* EXTRACT TO READ
Posted with links and photos here:
http://technotrannyslut.com/2008/10/08/capturing-bodies/

Before I leave the room, tired and ready to go home, I look back in
after I have turned the lights off. The 8 cameras positioned all
around the room, on the walls and in the ceiling grid splay their red
light across the floor, the computers, the chairs, staying on, always
capturing, always seeing.

I am working on a project that I call Becoming Dragon [
http://sharingissexy.org/wiki/Becoming_Dragon ]. The aim of the
project is to do a 365 hour immersive performance in Second Life,
using a Head Mounted Display so I will only see Second Life and a
Vicon motion capture system to map my physical movements back into
Second Life. The project is a collaboration between myself, Chris
Head who’s writing the mocap code, Kael Greco who’s working on the
stereoscopic code for the HMD, Anna Storelli, our modeler and Ben
Lotan, our documentarian.

* WHAT YOU WILL DO
[1] Name each collaborator that the post about the Becoming Dragon project mentions, apart from the writer.
[2] Extend the post about the Becoming Dragon project, picking up right after its final sentence.

* EXTRACTED MATERIAL
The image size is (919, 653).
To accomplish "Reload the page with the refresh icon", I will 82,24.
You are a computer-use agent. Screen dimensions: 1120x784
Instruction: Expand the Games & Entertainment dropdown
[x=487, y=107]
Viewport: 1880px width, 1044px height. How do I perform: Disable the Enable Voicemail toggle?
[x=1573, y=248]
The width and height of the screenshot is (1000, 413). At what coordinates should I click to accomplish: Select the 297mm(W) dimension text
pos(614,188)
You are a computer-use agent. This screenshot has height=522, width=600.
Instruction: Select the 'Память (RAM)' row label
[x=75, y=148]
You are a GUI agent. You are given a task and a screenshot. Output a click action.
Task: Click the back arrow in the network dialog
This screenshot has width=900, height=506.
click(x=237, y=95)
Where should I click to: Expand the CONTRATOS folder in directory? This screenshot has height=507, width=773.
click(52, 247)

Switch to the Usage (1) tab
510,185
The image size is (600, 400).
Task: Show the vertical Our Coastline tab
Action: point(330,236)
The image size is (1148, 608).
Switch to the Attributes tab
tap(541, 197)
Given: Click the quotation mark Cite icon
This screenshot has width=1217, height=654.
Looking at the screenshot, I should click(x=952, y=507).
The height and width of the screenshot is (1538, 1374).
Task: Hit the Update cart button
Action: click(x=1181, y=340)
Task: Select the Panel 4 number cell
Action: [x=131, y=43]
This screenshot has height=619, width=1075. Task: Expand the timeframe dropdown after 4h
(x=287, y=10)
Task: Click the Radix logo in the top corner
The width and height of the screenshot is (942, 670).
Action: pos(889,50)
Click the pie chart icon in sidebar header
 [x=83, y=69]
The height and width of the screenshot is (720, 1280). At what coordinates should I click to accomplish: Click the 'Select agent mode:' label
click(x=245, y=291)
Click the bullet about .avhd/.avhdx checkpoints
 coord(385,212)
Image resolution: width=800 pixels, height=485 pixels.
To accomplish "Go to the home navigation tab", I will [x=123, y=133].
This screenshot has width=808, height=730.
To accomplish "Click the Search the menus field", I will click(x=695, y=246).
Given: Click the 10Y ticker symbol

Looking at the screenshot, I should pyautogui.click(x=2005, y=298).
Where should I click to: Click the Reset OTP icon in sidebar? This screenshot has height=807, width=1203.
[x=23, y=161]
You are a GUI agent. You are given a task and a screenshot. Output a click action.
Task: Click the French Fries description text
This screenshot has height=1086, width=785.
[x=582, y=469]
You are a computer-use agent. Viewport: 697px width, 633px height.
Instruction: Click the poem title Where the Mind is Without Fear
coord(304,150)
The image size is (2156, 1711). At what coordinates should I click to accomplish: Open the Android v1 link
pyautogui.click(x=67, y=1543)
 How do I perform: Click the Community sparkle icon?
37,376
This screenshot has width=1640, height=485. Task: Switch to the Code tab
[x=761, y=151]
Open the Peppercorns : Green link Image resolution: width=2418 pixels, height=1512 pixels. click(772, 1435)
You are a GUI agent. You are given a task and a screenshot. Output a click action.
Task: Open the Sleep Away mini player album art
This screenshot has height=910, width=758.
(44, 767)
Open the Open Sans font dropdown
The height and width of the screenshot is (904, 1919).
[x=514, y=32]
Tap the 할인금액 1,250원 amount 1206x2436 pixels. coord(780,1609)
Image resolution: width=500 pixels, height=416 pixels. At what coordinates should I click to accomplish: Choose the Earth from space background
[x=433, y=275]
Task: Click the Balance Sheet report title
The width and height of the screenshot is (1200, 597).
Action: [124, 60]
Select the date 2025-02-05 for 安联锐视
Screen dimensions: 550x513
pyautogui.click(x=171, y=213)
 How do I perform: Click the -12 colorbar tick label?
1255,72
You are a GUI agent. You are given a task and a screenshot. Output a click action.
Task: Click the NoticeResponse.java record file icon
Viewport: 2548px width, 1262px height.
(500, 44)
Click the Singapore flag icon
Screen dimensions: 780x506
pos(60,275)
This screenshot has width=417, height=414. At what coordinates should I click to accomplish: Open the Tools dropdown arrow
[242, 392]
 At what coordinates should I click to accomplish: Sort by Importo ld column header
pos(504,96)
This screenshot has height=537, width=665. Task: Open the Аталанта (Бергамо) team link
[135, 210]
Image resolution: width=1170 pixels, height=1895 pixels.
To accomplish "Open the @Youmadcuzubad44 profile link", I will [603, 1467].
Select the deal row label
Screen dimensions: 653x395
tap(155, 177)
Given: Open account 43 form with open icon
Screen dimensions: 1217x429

* ANSWERS GIVEN
[1] Chris Head, Kael Greco, Anna Storelli, Ben Lotan

[2]
The motion capture system is composed of 8 cameras, a smalller version
of the 24 camera system in the performative computing lab. Each
camera has multiple circular arrays of lights which put out infared,
near-infared or red light. At the center of these arrays is a high
quality digital camera equipped with a networking board, which sends
its data in real-time over the network to the MX Ultranet router and
to the host machine which controls the entire assemblage of cameras.
You cannot look at the cameras too closely for too long, because your
pupil doesn’t close to shield you from the infared light, so there is
a possible danger of eye damage. The cameras look at you, but it is
dangerous to look back.

Last week we installed the Vicon system into the reconfigurable lab
that will be the location for the performance, which will happen in
December. Todd Margolis of the Center for Research in Computing and
the Arts and I spent that week installing the Vicon in the lab, moving
cameras, running cable, wrestling with software. We discussed my
living situation for the performance, where the bed would be, where
I want to be tracked, if I want to be tracked while sleeping, where
the audience will stand, access to the sink, and tried to arrange the
cameras to cover the tracking area. The cameras cover the most area at
an angle, and need to be at multiple heights, to insure that at least
3 tracking markers are seen by at least 3 cameras at all times, to
provide position and rotation data in 3 dimensions.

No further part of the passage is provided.